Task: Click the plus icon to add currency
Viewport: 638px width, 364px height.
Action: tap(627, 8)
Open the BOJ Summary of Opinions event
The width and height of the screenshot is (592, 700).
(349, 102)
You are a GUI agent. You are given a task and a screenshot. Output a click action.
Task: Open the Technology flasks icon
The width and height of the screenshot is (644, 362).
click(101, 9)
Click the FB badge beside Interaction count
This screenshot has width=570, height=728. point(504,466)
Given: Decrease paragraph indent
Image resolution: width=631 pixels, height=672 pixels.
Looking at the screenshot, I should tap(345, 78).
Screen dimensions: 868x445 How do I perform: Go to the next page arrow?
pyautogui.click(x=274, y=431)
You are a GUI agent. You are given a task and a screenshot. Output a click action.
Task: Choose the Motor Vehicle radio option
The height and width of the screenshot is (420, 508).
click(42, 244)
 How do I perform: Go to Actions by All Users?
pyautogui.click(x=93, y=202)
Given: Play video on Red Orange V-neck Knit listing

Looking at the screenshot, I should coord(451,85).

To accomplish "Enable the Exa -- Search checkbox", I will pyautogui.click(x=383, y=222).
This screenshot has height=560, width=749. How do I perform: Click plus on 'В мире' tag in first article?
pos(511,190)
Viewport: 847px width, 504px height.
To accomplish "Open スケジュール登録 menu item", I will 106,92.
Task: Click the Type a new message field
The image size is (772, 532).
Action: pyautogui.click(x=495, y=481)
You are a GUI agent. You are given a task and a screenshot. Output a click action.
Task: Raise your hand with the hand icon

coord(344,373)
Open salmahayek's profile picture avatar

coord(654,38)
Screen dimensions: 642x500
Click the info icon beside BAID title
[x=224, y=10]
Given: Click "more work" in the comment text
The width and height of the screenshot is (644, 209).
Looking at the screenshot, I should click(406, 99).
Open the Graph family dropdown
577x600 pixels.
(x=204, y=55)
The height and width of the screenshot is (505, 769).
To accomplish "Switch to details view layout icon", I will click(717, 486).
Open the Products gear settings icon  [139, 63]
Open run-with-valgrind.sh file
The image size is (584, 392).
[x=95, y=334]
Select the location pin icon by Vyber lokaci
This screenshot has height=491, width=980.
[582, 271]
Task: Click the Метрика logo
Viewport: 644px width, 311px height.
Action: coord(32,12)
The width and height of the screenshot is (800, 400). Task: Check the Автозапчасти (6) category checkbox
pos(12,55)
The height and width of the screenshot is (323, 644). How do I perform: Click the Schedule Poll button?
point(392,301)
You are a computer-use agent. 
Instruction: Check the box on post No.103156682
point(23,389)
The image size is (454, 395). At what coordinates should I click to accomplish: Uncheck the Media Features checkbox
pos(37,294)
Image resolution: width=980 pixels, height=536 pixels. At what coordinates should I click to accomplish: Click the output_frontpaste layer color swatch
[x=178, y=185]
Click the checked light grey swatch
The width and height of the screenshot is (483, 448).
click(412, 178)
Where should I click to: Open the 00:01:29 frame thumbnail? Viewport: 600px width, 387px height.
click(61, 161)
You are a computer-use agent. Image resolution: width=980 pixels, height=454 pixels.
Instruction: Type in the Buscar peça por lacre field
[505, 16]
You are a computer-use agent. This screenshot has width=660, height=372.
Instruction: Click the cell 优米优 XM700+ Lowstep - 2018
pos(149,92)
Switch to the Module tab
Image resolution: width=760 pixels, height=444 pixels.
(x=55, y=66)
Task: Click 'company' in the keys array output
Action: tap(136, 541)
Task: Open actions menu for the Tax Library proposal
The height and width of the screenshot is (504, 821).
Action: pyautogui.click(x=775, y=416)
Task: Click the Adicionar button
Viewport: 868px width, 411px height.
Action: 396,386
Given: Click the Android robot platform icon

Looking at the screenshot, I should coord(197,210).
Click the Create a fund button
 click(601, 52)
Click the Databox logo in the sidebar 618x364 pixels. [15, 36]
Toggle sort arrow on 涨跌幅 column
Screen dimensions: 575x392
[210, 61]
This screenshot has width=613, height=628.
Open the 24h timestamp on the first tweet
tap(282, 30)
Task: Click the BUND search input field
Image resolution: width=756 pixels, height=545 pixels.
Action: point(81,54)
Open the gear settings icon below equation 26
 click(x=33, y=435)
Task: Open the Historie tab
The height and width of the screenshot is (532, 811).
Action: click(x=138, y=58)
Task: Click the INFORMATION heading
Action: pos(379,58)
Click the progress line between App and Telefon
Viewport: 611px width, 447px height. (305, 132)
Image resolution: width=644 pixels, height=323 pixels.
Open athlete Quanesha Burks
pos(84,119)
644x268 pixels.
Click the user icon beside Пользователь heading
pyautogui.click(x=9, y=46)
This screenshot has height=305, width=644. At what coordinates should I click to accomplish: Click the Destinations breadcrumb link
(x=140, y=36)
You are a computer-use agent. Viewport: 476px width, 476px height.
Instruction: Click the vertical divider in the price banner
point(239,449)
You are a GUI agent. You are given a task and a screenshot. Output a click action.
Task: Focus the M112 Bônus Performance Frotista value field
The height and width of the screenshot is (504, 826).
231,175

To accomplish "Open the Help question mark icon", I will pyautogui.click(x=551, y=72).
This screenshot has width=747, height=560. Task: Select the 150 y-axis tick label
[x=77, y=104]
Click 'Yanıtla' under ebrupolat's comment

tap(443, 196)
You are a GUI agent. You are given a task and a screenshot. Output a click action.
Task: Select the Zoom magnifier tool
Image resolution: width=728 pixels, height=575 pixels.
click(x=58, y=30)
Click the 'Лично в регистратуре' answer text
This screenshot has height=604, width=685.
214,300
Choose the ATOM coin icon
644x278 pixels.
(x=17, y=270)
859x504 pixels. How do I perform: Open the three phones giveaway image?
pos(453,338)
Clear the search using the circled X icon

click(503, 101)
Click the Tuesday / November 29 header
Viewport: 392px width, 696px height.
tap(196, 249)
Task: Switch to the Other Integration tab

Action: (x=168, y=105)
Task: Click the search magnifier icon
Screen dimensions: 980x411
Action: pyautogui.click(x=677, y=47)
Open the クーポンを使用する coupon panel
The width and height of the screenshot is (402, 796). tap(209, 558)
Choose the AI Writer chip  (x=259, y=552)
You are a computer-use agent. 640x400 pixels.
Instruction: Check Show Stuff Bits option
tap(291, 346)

▬▬▬▬▬▬

» Task requirements
When you reach the line containing "Task: Click the Type a new message field" in the data above, start copying exactly, and stop after the line containing "the comment text".

» Answer space
Task: Click the Type a new message field
The image size is (772, 532).
Action: pyautogui.click(x=495, y=481)
You are a GUI agent. You are given a task and a screenshot. Output a click action.
Task: Raise your hand with the hand icon

coord(344,373)
Open salmahayek's profile picture avatar

coord(654,38)
Screen dimensions: 642x500
Click the info icon beside BAID title
[x=224, y=10]
Given: Click "more work" in the comment text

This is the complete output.